Coincidió, además, en que es San Simón es considerada un santo popular, un ser de luz al que se puede llegar por medio de una o varias personas que sirven como intermediarios.

Los rituales que se realizan en nombre de él son considerados como prácticas subalternas, es decir, prácticas que se realizan “a escondidas”, debido a que están satanizadas por la religiosidad oficial.

Todos los santos populares poseen características personales de acuerdo a su paso por la vida terrenal. Tomando en cuenta estas particularidades las personas los eligen y depositan sus necesidades y peticiones.

“La gente tiene una necesidad de creer, una necesidad de creencia de algo que los va a llevar al bien, a un estadio o un estrato mejor. Todo ser humano necesita tener una creencia para explicar las cosas”, dijo el también exdirector del Museo Nacional de Antropología (MUNA).

Luis Ángel Díaz, presidente de la Alianza Evangélica de El Salvador, afirmó que su fe le impide profesar este tipo de ritos en las que son utilizadas imágenes.

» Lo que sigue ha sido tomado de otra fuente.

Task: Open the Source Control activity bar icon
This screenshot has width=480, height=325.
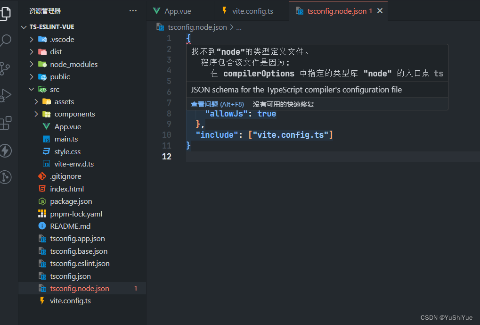Action: coord(5,68)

“Nosotros como cristianos, oramos en nombre de Cristo, porque así es como aparece en las escrituras, en ese caso no utilizamos el nombre de otra persona, ni de santos para dirigirnos a Cristo, al padre celestial”, expresó Díaz.

La existencia de estas religiones, de acuerdo con su juicio, es consecuencia del “desconocimiento bíblico”.

Admitió que son las reflexiones de cada persona las que les llevan a estos cultos pero, advirtió, es incoherente con lo que la Biblia dice y, por tanto, no tiene el respaldo de las iglesias evangélicas.

*

“Todos podemos conectar con la energía pero no lo logramos porque estamos demasiado ensimismados”, dijo Isabela.

¿La capacidad de conectar con San Simón es innata o se adquiere? Según Isabela todos pueden hacerlo porque se trata de elevar la propia espiritualidad lo que tiene muy poco que ver con la iglesia.

“Soy universo y si soy universo puedo tocar tu universo. Cuando digo que soy universo soy diosa”, comentó.